Es en este período cuando escribe “Hugh Selwyn Mauberley” (1920), un extenso poema en el que retrata un poeta que se autocritica el pasado formalista y comienza a percibir los reclamos de su época. En el mismo se advierte la transición formal a sus monumentales Cantos, en los que la economía y su relación con la usura están machacadas con obsesión y, por carácter transitivo, la denuncia antibélica: “Murieron algunos, pro patria,/ caminaron con el infierno hasta los ojos/ creyendo en las mentiras de los viejos, luego dejando de creer/ volvieron a casa, a una mentira/ a casa a muchos engaños,/ a casa a viejas mentiras y una nueva infamia, a la usura vieja como el tiempo”. La indignación subraya su coherencia entre pensamiento y estética. A partir de este poema, puede decirse, no sólo está señalado el camino hacia sus Cantos sino el compromiso político y el castigo inexorable con que purgará la miopía política al confundir al fascio como enemigo del capitalismo.

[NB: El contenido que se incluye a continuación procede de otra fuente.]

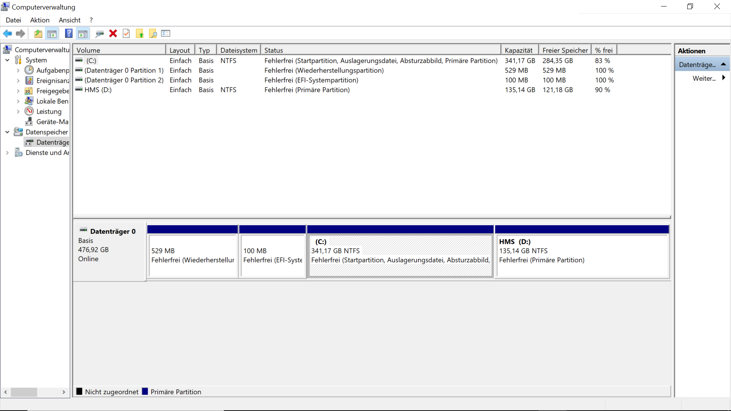Viewport: 731px width, 411px height.
Task: Click the checklist settings view icon
Action: (166, 33)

El compromiso lo manifiesta enjundioso en sus espacios radiales Aquí, Radio Roma, donde despotrica contra Estados Unidos y su política, acusándola de arrastrar a su pueblo a la contienda. En los discursos furibundos no escasean las diatribas antisemitas al identificar los Rotschild & Co. como banqueros financistas del armamentismo. Sin embargo Pound no es un tipo confiable para el Duce. En la única entrevista que le concedió, como balance del encuentro, el Duce comentó irónico: “Divertente”.

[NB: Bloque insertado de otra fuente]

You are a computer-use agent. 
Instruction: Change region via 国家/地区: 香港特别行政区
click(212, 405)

En defensa de Pound se aduce que su compromiso tuvo bastante de idealismo y alienación, que sus reflejos políticos eran en más de un aspecto los de un poseído, que ignoraba los campos de exterminio. Después de la prisión, retornado a los Estados Unidos, recluido doce años por demencia en el hospital Saint Elizabeth, contó con la solidaridad de William Carlos Williams y Charles Olson como asiduos de la lista de visitas. Dado de alta y en libertad, volvió a Italia en 1958, y en su retorno se lo pudo ver alzando el brazo en el saludo fascista. Se confinó en Rapallo. Allí lo visitaría Allen Ginsberg. Contra la veneración que le profesaban los
beats calificándolo como su profeta, un Pound viejo y desencantado opinaba ahora que la suya había sido la obra de un imbécil. En la actualidad, en YouTube, puede detectarse una filmación junto a Pasolini. El autor de Las cenizas de Gransci le lee un poema: “Strappa la tua vanità”, repite un verso. Aun en su decrepitud, el anciano Pound conserva un aire venerable de severa dignidad. Como consciente e imperturbable ante la posteridad que le esperaba, invocando tácitamente que el cielo lo juzgue, sus cantos se habían cerrado con una invitación: “Dejemos hablar al viento”.
Discutible y discutido, criticado como un poeta confuso y hermético, relegado por los poetas de izquierda, todavía hoy un hueso duro de roer, dueño de un estilo complejo que no se la hace fácil al lector desprevenido, ostenta a pesar de sus detractores el aura que configura su audacia creadora, su capacidad inagotable de agitador cultural, su generosidad indiscutible en el aliento de los principales artistas de la primera mitad del siglo XX. No hay chance de acercarse a su obra inmensa y no sentir, además de su exigencia, su profundidad.